Dataset entries:
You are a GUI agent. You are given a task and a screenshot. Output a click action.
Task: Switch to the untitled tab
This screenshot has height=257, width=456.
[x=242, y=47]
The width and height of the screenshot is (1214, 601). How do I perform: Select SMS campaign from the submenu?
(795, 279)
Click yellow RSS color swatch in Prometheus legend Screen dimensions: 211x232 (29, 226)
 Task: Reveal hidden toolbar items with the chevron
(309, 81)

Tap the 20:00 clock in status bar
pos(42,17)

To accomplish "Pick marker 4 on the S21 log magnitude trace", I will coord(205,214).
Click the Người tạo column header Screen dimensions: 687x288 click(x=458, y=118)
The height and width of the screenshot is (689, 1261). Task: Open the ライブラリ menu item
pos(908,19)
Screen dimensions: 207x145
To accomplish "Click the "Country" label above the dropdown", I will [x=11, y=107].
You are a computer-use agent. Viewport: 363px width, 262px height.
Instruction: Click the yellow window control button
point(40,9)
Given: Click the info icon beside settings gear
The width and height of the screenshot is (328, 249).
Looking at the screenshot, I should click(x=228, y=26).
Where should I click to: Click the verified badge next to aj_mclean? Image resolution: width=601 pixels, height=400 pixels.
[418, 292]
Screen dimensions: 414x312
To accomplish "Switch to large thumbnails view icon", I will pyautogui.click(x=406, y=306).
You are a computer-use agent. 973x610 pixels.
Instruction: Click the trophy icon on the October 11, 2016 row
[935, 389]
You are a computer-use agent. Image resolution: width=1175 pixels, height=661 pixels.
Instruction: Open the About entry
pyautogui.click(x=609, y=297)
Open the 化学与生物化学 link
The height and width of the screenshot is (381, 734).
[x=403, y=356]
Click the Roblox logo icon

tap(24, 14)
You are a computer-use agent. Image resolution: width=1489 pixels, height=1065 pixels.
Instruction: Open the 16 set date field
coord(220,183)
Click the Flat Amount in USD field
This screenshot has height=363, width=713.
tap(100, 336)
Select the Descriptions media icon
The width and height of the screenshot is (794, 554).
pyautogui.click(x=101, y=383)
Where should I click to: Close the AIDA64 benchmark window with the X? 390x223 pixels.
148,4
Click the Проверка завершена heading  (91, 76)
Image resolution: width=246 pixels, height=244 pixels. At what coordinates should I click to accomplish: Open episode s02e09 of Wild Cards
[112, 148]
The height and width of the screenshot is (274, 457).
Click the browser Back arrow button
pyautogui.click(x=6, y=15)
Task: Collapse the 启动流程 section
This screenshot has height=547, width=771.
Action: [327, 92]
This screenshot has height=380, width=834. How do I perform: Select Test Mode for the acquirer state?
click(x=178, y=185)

> _What you have to do_: Starting from the line containing "Click the Проверка" and ending with the final line of the data, reproduce each line exactly as it appears, including no other lines.

> _The answer_:
Click the Проверка завершена heading  (91, 76)
Image resolution: width=246 pixels, height=244 pixels. At what coordinates should I click to accomplish: Open episode s02e09 of Wild Cards
[112, 148]
The height and width of the screenshot is (274, 457).
Click the browser Back arrow button
pyautogui.click(x=6, y=15)
Task: Collapse the 启动流程 section
This screenshot has height=547, width=771.
Action: [327, 92]
This screenshot has height=380, width=834. How do I perform: Select Test Mode for the acquirer state?
click(x=178, y=185)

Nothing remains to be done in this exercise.